Dono de larga experiência em Psiquiatria clínica, Içami Tiba, nascido em Tapiraí, interior do Estado de São Paulo, está lançando mais uma de suas obras, seu 31º título.
Depois de três anos dedicados ao projeto, o também palestrante e educador apresenta Educação Familiar – Presente e Futuro, pela Integrare Editora, dirigido, especialmente, a pais, responsáveis e profissionais da saúde e educação.

O livro oferece conceitos práticos a respeito de assuntos pertinentes ao universo e à educação de recém-nascidos, bebês, crianças, adolescentes e jovens, tais como a influência da internet, o papel do homem e da mulher diante do mundo moderno, as novas configurações familiares, com novos casamentos, meritocracia e cidadania, assim como se posiciona sobre o uso da maconha, sempre com o objetivo de trabalhar com a sustentabilidade da família, conceito pelo qual se dedica com especial atenção.

Tiba parte de seu currículo de médico psiquiatra, bem como da experiência no atendimento em seu consultório particular, onde já passaram mais de 80 mil adolescentes e seus familiares.
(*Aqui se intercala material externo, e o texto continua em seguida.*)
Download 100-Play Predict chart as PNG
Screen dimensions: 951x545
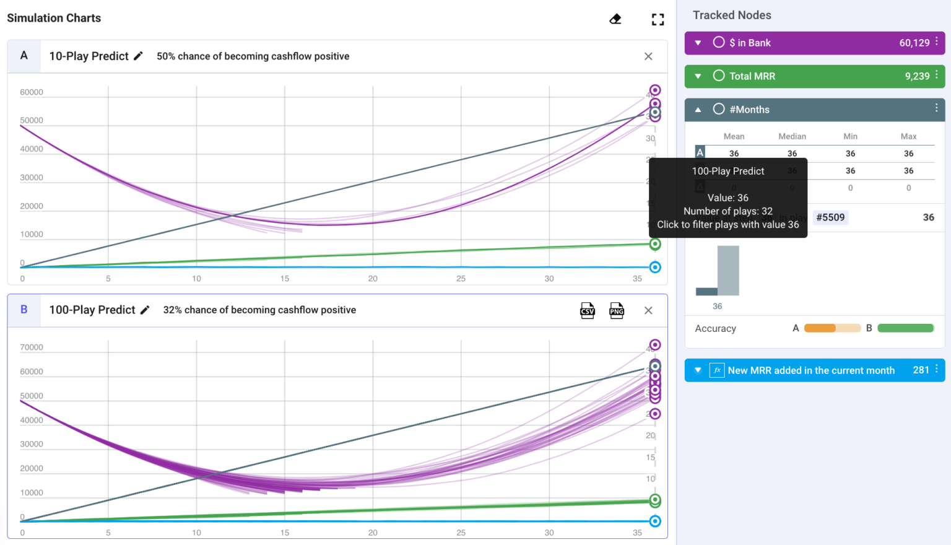pyautogui.click(x=617, y=310)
Tudo com o intuito de orientar os pais e as escolas para que, por meio de valores tangíveis e intangíveis, como ele mesmo define, promovam a educação sustentável.

“Minha proposta é fornecer informações aos pais, profissionais e educadores para que auxiliem crianças e jovens, por meio de uma mudança simples na própria postura, pois quando recebo, em meu consultório, filhos ditos problemáticos, percebo que quem mais precisa de ajuda e orientação são os pais”, garante.
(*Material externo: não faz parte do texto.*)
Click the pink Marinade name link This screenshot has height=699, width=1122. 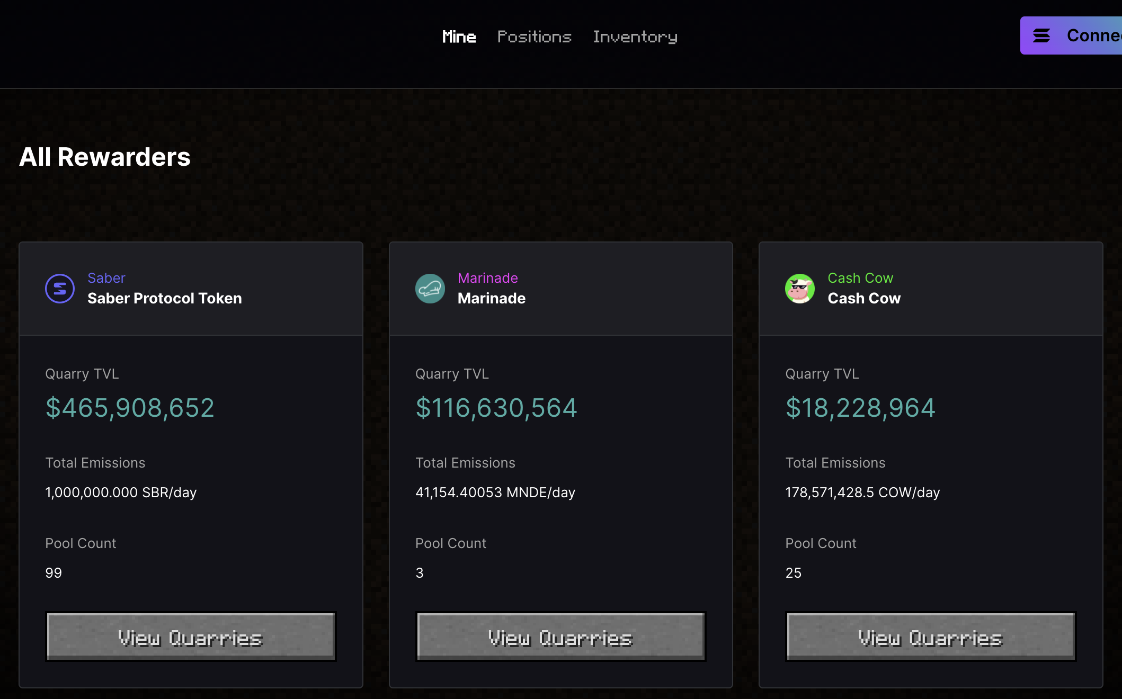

A obra é dividida em cinco capítulos: Educação Sustentável, Sabedoria de Mãe e Pai, Amor de Mãe e de Pai, Desenvolvimento da Personalidade na Integração Relacional e Maconha Faz Mal.
A propósito, em relação aos vícios, Tiba não se omite e propõe soluções, desde o, aparentemente inofensivo, choro manhoso do recém-nascido para dormir, até a internet, videogame e a maconha do jovem e adolescente.
“Paixão e vício são altamente consumidoras, mas com futuros diferentes: o amor é sustentável e o vício é predador; o amor constrói, faz bem para a saúde, já o vício consome a alma do viciado, tira sua vida e a joga nos becos escuros.
O vício sobrevive ao viciado, porque é procurado por ele”, afirma.
O livro tem o prefácio do filósofo Mario Sergio Cortella.

Em 2004, o Conselho Federal de Psicologia, por meio do Ibope, pesquisou qual o principal profissional de referência e admiração em sua área. Içami Tiba foi o nome mais lembrado entre os brasileiros e o terceiro entre os internacionais, precedido, somente, por Sigmund Freud e Gustav Jung.
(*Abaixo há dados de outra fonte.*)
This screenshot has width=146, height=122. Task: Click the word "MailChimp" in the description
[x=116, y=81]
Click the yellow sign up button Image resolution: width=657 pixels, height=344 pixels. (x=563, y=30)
Seu livro, Quem ama, educa!, o 14º do autor, publicado em 2002, entrou para a lista dos best-sellers, como a obra mais comercializada daquele ano. Ao todo, ele já vendeu 4 milhões de exemplares.
Tiba se formou na Faculdade de Medicina da Universidade de São Paulo (USP), em 1968, especializou-se em Psiquiatria no Hospital das Clínicas da USP, onde foi professor assistente por sete anos e, por mais 15 anos, foi professor de Psicodrama de Adolescentes no Instituto Sedes Sapientiae.
Foi o primeiro presidente da Federação Brasileira de Psicodrama e membro diretor da Associação Internacional de Psicoterapia de Grupo.

Seu livro mais recente – Educação Familiar – Presente e Futuro – apresenta o conceito de educação sustentável. Pode explicar em detalhes essa definição?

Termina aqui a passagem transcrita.